7 Critical Steps in Financial Forecasting
Every business will experience ups and downs over time, due to both internal and external reasons. It is impossible to predict exactly what difficulties may arise, including the massive effect of the COVID-19 pandemic on businesses. Shutdowns dramatically impacted businesses of all kinds, especially the entertainment and recreation industry, in which 48 percent of businesses experienced a shutdown.
While some events like the pandemic can’t be foreseen, financial forecasting attempts to see into the future to help businesses succeed, removing as much uncertainty as possible. Solid financial forecasting can do just that by giving businesses the tools to build on success and plan for hard times. Here are some steps to follow in creating a financial forecast.
1. Define Your Time Frame
How will you frame your financial forecast to best inform business decisions? Perhaps a quarterly, biannual, or annual forecast is appropriate. Or, you may find it most helpful to use a rolling financial forecast to continually reassess as new information comes in.
Your time frame may be affected by the business’ agility and how much lead time it needs to make adjustments to its planning. Some companies may be able to make quick changes and can work within a small time frame, while others may have long-term needs such as hiring or financing.
2. Decide on a Qualitative vs. Quantitative Forecast
When developing a financial forecast, it may be useful to create either a qualitative or quantitative forecast. Qualitative forecasts use information that cannot easily be measured, like customer service or sponsorships. These forecasts may also rely on in-house expertise or market research when data is unavailable, such as when businesses are still new. This method is often used for long-term forecasting.
Quantitative forecasting relies on data and statistics and works well for short-term forecasts. This method brings in historical data and looks at exactly how it relates to business performance.
3. Gather Historical Data
In order to plan for the future, companies need to remember the past. Going over past financial statements and analyzing historical data is key to developing an accurate forecast. Income, balance, cash flow, and other relevant statements provide important historical data that will help shape the forecast. Using information from the company’s past performance ensures that the forecast is an educated prediction rather than wishful thinking.
4. Sort Through New Data
Thanks to automation, accountants can rely on more than just historical data to develop financial forecasts. Real-time data can be brought in and analyzed along with past financial statements to make the forecast as accurate as possible.

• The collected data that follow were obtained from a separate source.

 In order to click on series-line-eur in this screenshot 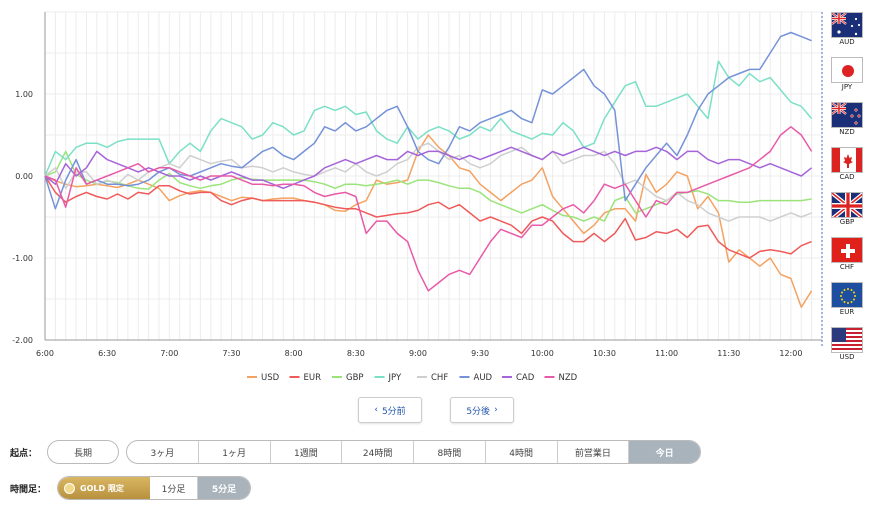, I will do `click(428, 217)`.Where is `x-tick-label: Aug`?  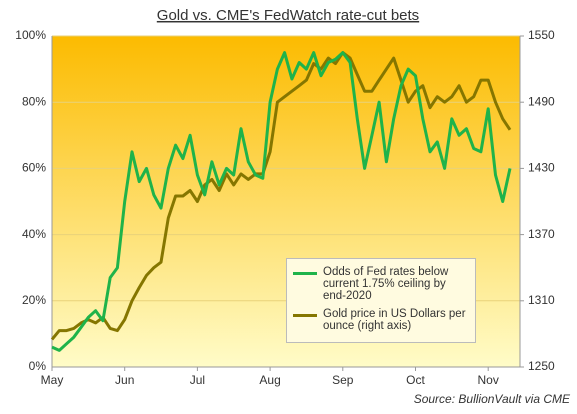
x-tick-label: Aug is located at coordinates (270, 380).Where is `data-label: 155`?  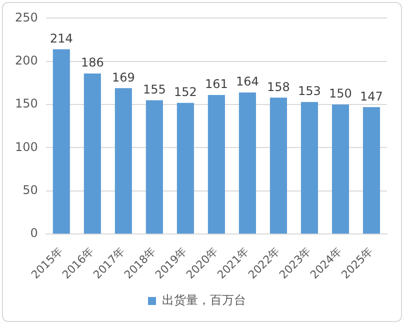 data-label: 155 is located at coordinates (154, 89).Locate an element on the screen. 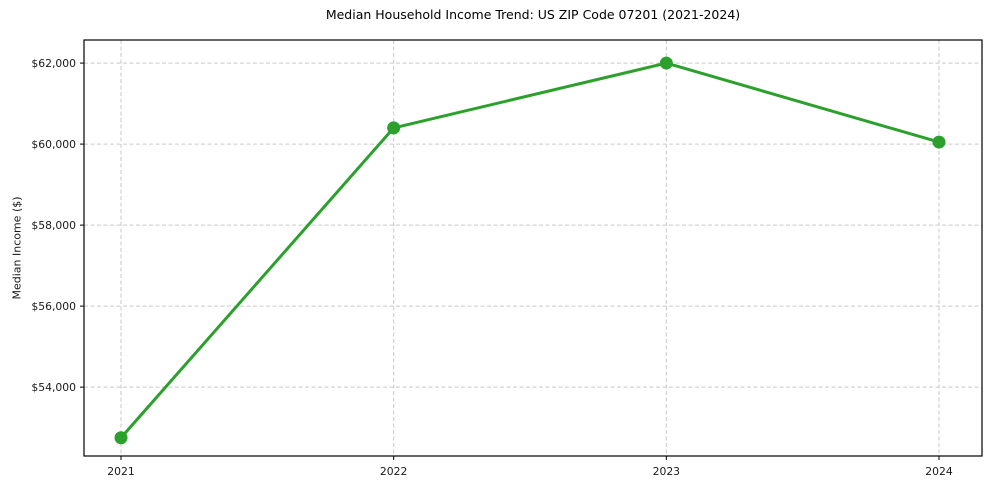 Image resolution: width=989 pixels, height=490 pixels. x-tick-label: 2024 is located at coordinates (939, 472).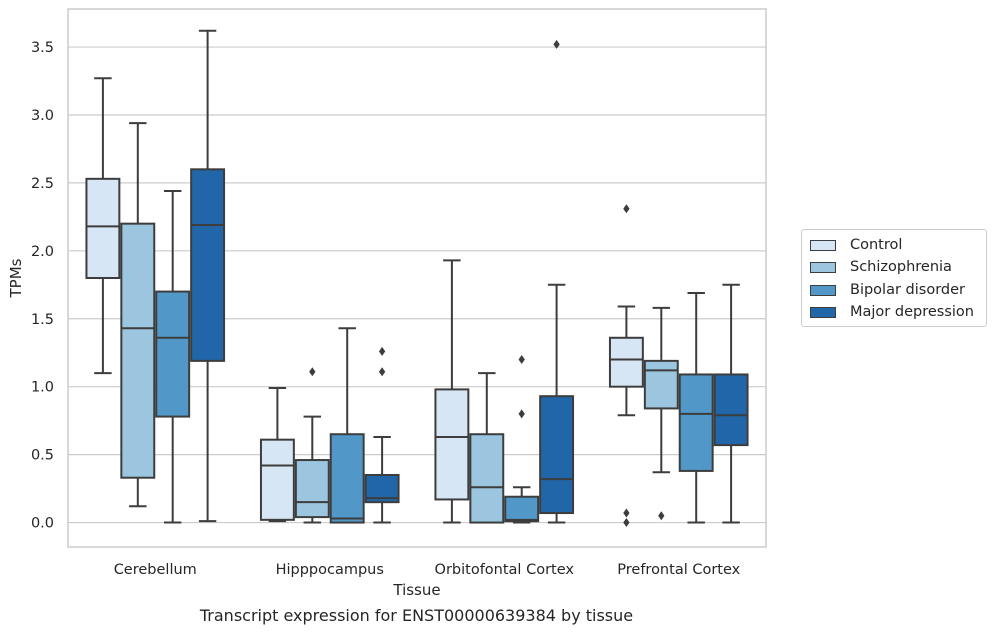  I want to click on x-tick-label: Prefrontal Cortex, so click(678, 570).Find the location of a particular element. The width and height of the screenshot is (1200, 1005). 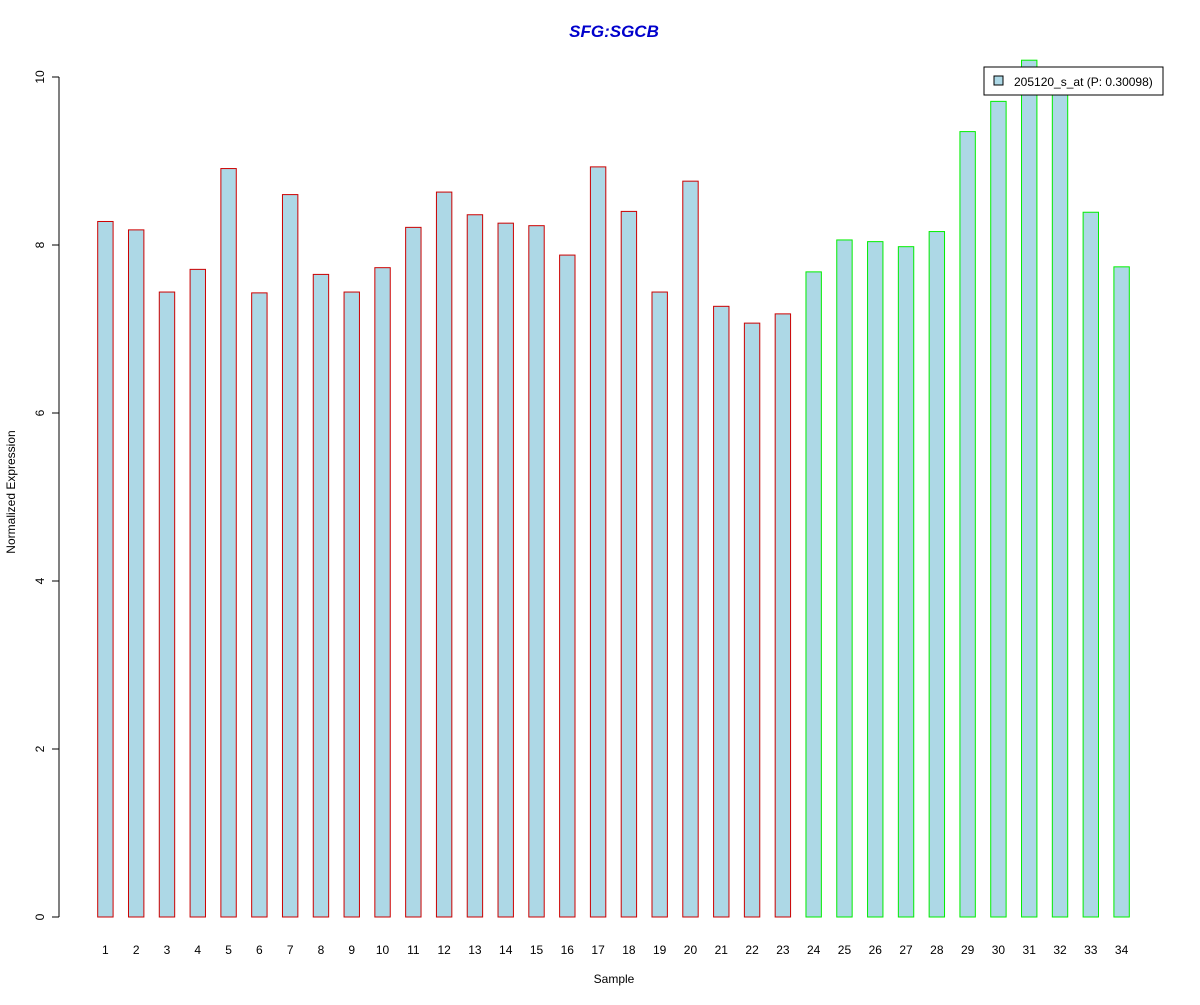

x-axis-tick-label: 29 is located at coordinates (968, 950).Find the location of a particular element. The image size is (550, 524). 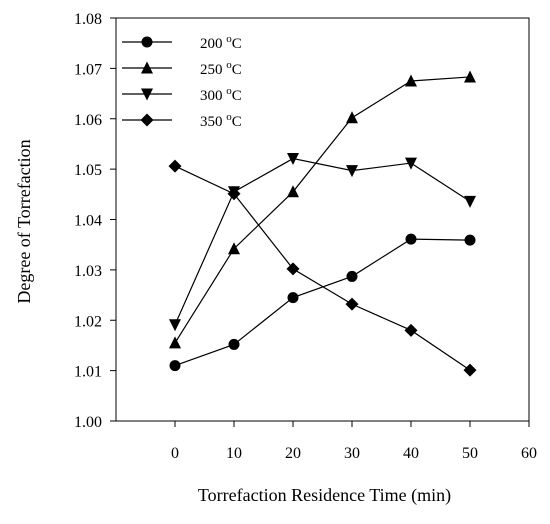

Up-to-the-minute information is especially useful for a rolling forecast that is continually being updated and giving executives current insights to aid their decision making.
With accurate historical and real-time data in hand, accountants must analyze the data and how it impacts the company. It is critical that CPAs have clear, unbiased vision as they assess the data and how it will shape the company’s future. An overly rosy or cloudy forecast is not beneficial. CPAs should examine the good and the bad and present it in a way that does not cloud company leaders’ judgment.
The company’s internal data is, of course, not the only information to take into account. External factors such as economic conditions and industry trends play a major role in how the company will perform.
6. Present the Forecast
With an accurate, informative forecast in hand, accountants must present the data to decision makers. This information can help a company plan for the highs and lows ahead, and it is imperative that it is received and utilized. A financial forecast is only as good as business leaders understand it. CPAs can use visual reports to ensure the information presented is concise, accurate, and understandable to the audience they are targeting.
7. Compare the Forecast to Reality
The work of forecasting is not done once the report has been presented. A company’s actual performance should be compared to the forecast as time goes on. Comparing real data to the forecast helps pinpoint where the business didn’t quite measure up to expectations and where it was on track or did better than expected. These comparisons enable executives to make adjustments when needed, and they also help keep future forecasts accurate.
A financial forecast is one of the most important and informative stories accountants can tell business leaders. Creating an accurate, easy-to-understand forecast ensures that the story hits home and helps executives plan and guide their business successfully.